Obama Unveils $100M Initiative Focused on Veterans’ Mental Health
During a speech at the annual conference of Disabled American Veterans in Orlando on Saturday, President Obama announced a $100 million initiative that would guide mental health research to help treat veterans with brain injuries and mental health conditions, the Washington Post reports (Goldfarb, Washington Post, 8/10).
Obama said that with combat activity winding down in Afghanistan, like it has in Iraq, the nation's work to address the health care effects of the two conflicts on military service members "has only just begun" (Calmes, New York Times, 8/10).
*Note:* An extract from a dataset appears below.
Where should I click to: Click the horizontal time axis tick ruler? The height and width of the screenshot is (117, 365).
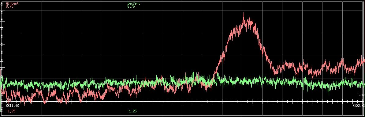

He said grants from the initiative will be disbursed to help fund various programs at research centers nationwide, including at the University of Texas at San Antonio and Virginia Commonwealth University. The programs are geared toward developing treatment methods for post-traumatic stress disorder and other mental health conditions that have been linked to an increase in suicide rates among veterans in the past decade, according to the Post.
Under the initiative, Obama said his administration would launch an effort to better share such research amongst the numerous federal agencies. He noted, "I'm not going to be satisfied until every veteran ... gets the support and help they need to stay strong," adding, "We've got to end this epidemic of suicide among our veterans and troops" (Washington Post, 8/10).
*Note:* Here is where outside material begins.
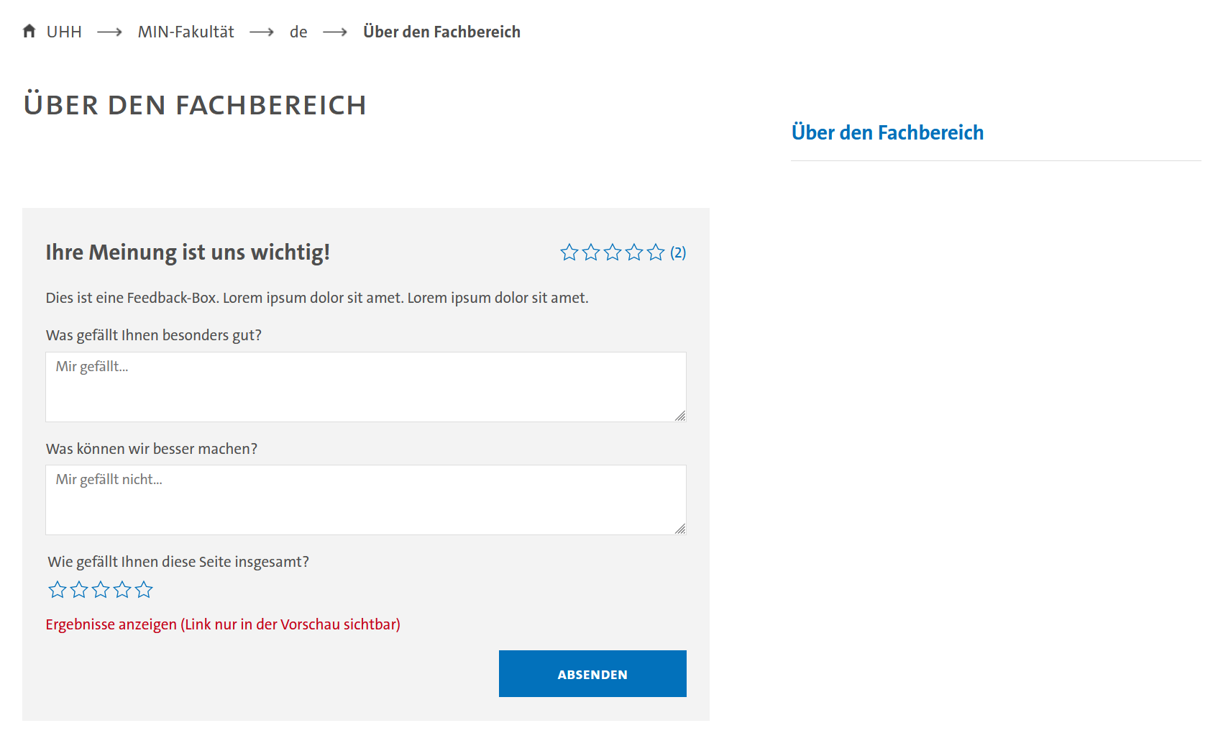Open the de breadcrumb link

(x=298, y=32)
Obama: Claims Backlog Slowly Declining
During his remarks, Obama highlighted progress in the government's efforts to reduce the backlog of veterans' disability claims, but he acknowledged that "[w]e are not where we need to be" (Superville, AP/Sacramento Bee, 8/11).
In March, Department of Veterans Affairs Secretary Eric Shinseki said VA is committed to ending the claims backlog by the end of 2015. Shinseki added that three major problem areas have contributed to the backlog:
- Large amounts of paper-based claims and health records that need to be converted to electronic format;
- A need to sync VA's records with Department of Defense's records; and
- A growing number of veterans who are qualifying for disability coverage.
Shinseki has said that VA aims to digitize the disability claims process in every regional office by the end of this year (Hooper, "Hill Tube," The Hill, 3/24).
On Saturday, Obama noted that in the past five months, the number of outstanding veterans' claims has fallen by nearly 20% (Hicks, "Federal Eye," Washington Post, 8/12). According to the AP/Sacramento Bee, the number of claims that have been pending for more than 125 days fell from 611,000 in March to about 500,000 in August (AP/Sacramento Bee, 8/11).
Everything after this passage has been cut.